Evan turned his attention back to the girls. “Anyway,” he said again, summoning a strained smile. “Please, start.”
One by one, everyone around the table chose their pieces of toast and began buttering them on their plates. The mood in the dining room relaxed, and soon Joel found his shoulders loosening as he listened to the other four laughing about Coach Andrew’s drill sergeant ways and Ms Joy’s shrill manner.
“Layyy-deees,” Maggie said in an exaggerated impression of the haughty teacher. “Lights out at eleven o’clock, sharp.”
Isla erupted into giggles, and Evan and Ainsley laughed along with them.
This is okay, Joel thought, smiling to himself.
Actually, it was better than okay. It was fun. Which was something the Tomlins boys had been lacking lately. They never sat down to dinner together, and all of their conversation seemed dark these days. They were always worrying about something, be it Maximus, or The Fallows, or their mother.
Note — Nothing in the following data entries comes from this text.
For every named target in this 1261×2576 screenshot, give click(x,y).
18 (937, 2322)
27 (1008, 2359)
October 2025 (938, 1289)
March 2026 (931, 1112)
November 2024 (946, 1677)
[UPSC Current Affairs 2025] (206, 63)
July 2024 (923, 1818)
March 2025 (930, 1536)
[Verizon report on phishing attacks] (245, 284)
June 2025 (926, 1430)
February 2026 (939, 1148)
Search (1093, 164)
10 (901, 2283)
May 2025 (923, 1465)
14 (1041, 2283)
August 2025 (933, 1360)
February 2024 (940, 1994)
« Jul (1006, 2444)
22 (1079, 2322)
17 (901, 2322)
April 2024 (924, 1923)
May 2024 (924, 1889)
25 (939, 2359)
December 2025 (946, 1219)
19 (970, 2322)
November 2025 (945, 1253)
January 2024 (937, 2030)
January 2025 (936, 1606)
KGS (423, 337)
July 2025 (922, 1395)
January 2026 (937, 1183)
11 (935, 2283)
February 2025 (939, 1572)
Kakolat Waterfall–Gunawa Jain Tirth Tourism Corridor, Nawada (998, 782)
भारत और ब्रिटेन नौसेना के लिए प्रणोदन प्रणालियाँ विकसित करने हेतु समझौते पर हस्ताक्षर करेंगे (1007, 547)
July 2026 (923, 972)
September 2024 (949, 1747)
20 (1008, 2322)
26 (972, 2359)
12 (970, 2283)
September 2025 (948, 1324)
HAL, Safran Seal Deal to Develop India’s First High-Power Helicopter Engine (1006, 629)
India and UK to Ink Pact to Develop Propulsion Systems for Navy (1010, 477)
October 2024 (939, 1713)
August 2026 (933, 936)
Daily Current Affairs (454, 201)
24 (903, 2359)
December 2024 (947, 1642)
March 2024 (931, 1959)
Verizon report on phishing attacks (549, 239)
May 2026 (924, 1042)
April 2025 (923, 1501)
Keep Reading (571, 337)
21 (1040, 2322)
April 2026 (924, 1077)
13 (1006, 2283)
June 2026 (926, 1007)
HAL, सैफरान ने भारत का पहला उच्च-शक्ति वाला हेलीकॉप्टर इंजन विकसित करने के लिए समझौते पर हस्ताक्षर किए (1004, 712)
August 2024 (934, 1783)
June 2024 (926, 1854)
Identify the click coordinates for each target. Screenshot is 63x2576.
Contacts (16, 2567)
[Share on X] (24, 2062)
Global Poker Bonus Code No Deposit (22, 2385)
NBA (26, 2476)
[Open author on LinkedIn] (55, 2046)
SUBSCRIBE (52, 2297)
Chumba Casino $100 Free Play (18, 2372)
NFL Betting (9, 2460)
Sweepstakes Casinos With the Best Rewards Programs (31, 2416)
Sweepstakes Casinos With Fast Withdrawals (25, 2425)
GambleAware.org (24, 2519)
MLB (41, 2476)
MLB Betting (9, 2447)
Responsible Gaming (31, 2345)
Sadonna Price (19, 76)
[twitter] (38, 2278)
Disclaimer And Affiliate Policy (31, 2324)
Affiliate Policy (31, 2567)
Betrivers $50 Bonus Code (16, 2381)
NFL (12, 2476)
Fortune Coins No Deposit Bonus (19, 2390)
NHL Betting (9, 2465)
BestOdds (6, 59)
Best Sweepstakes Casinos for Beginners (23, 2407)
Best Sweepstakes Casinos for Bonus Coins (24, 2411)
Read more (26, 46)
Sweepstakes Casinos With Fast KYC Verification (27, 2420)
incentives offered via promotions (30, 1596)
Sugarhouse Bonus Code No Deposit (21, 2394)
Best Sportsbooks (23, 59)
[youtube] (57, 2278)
In fact, Joel realised, he’d been so preoccupied with worrying lately that things between him and Maggie had taken a back seat. Before Maximus left, Joel and Maggie had been getting so close. Joel cared about her, and he wanted to stay close with her. But with everything else going on, how could he?
Why not, though? he wondered now, finding himself watching her from across the table. There’s no reason why I can’t still get close to her.
Maggie was special; he’d known it way back when they were eleven years old, and he knew it now. So why did he keep letting her slip away from him? Until recently, there had been huge chunks of time—years, even—when they hadn’t even spoken. How had he let that happen? What if it happened again?
And how much longer would she stick around waiting?
His stomach knotted at the thought.
All of a sudden, there was a buzzing sound and a phone began vibrating on the table.